→ What is expected:
Reproduce every line of the material below exactly, with no changes.

-------- Data for this exercise

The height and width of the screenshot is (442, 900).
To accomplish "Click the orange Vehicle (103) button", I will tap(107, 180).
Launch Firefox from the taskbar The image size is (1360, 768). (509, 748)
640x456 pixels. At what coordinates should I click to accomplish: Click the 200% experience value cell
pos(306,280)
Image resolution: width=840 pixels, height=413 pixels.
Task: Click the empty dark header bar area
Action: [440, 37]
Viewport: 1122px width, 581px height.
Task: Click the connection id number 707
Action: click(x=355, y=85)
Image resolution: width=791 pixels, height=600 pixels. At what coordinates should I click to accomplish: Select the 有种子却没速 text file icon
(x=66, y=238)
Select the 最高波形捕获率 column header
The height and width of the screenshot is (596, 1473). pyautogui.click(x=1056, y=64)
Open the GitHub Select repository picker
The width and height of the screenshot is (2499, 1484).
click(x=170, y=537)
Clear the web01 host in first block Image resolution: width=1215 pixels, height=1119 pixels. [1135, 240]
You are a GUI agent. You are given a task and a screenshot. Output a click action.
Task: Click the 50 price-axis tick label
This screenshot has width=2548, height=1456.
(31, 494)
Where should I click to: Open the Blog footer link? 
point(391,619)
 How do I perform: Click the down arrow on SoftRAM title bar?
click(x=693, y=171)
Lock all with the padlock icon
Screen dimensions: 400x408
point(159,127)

----------------

→ Expected output:
The height and width of the screenshot is (442, 900).
To accomplish "Click the orange Vehicle (103) button", I will tap(107, 180).
Launch Firefox from the taskbar The image size is (1360, 768). (509, 748)
640x456 pixels. At what coordinates should I click to accomplish: Click the 200% experience value cell
pos(306,280)
Image resolution: width=840 pixels, height=413 pixels.
Task: Click the empty dark header bar area
Action: [440, 37]
Viewport: 1122px width, 581px height.
Task: Click the connection id number 707
Action: click(x=355, y=85)
Image resolution: width=791 pixels, height=600 pixels. At what coordinates should I click to accomplish: Select the 有种子却没速 text file icon
(x=66, y=238)
Select the 最高波形捕获率 column header
The height and width of the screenshot is (596, 1473). pyautogui.click(x=1056, y=64)
Open the GitHub Select repository picker
The width and height of the screenshot is (2499, 1484).
click(x=170, y=537)
Clear the web01 host in first block Image resolution: width=1215 pixels, height=1119 pixels. [1135, 240]
You are a GUI agent. You are given a task and a screenshot. Output a click action.
Task: Click the 50 price-axis tick label
This screenshot has width=2548, height=1456.
(31, 494)
Where should I click to: Open the Blog footer link? 
point(391,619)
 How do I perform: Click the down arrow on SoftRAM title bar?
click(x=693, y=171)
Lock all with the padlock icon
Screen dimensions: 400x408
point(159,127)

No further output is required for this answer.